90 Day Men

    Panda Park


    The 90 Day Men’s third full-length, Panda Park, finds the St. Louis-via-Chicago quartet pushing the piano-prog, flute-rock envelope. And this is not an easy envelope to push: Lots of things can go wrong. You could start wearing Peter Pan tights like Jethro Tull. You could outfit your band in white robes. You could take yourself way too seriously.


    The band’s challenging, syncopated songs have grown considerably from their last compelling LP, 2002’s To Everybody; by all accounts, their increased breadth is successful. The band is bold in its choices, unapologetically constructing jammy arrangements (four of the seven songs top the five-minute mark) imbued with psychedelic flourishes and obscure lyrics upon a foundation of piano.
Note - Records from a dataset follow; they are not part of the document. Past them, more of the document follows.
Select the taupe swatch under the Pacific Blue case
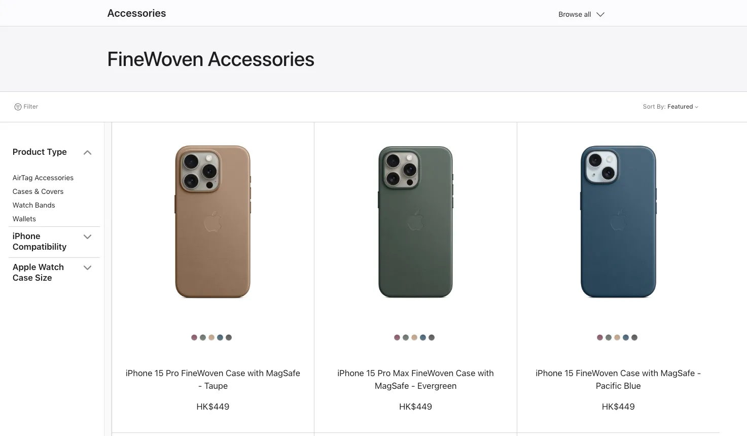This screenshot has width=747, height=436. coord(617,337)
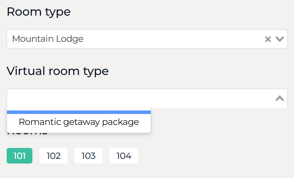
Task: Deselect room 101
Action: point(20,156)
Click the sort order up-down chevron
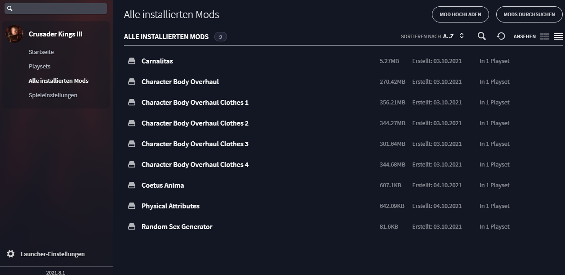Image resolution: width=565 pixels, height=275 pixels. coord(461,36)
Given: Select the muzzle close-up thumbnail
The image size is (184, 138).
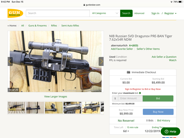Looking at the screenshot, I should click(x=54, y=108).
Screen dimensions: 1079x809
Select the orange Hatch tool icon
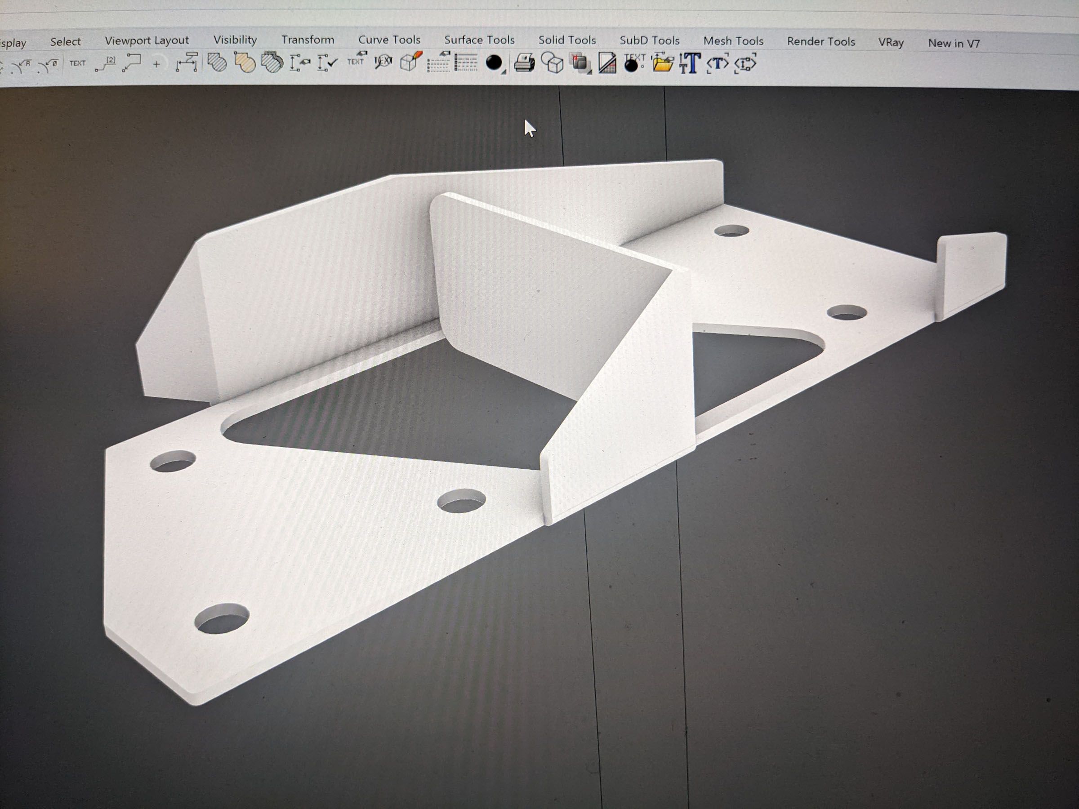245,63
This may sound like an unruly (or masturbatory) combination, but hats off to keyboardist Andy Lansangan — his piano work fits surprisingly well amidst bassist Rob Lowe and guitarist Brian Case’s electronics and Cayce Key’s aggressive drums.

    But then there are the troublesome vocals.

    To be clear: Panda Park is an uplifting, strong and curious album by well-trained players. But, while you are being summoned skyward by 90 Day Men’s skillfully developed structures, you find your journey occasionally interrupted by pesky, discordant harpies in the form of abrasively whiny or comically exaggerated vocals. Proof of the former: The opening “Even Time Ghost Can’t Stop Wagner” is plagued by the appearance of a Jeff Buckley-ish falsetto. Proof of the latter: If meant to be a parody, the vibrato-heavy vocals on “Silver and Snow” would be hilarious. But I suspect they are not: Panda Park conveys a mature sincerity throughout its remaining tracks.

    And they use these tracks ambitiously, compressing a good deal in a conservative amount of space — Panda Park clocks in at about 34 minutes. Consider a few of its gems: The spaced-out atmospheres built during the first four minutes of the echo-heavy “Night Birds,” the beautiful progressions of “Chronological Disorder,” the restrained vocals and rising electro-swirl of “When Your Luck Runs Out,” the shimmying drums of “Sequel,” and the ominous piano melody, bass line and guitar shrieks on “Too Late Or Too Dead.”

    In Panda Park, 90 Day Men have created an album that (despite a couple of baffling vocal treatments) further secures the group’s position at the forefront of its own genre-defying realm.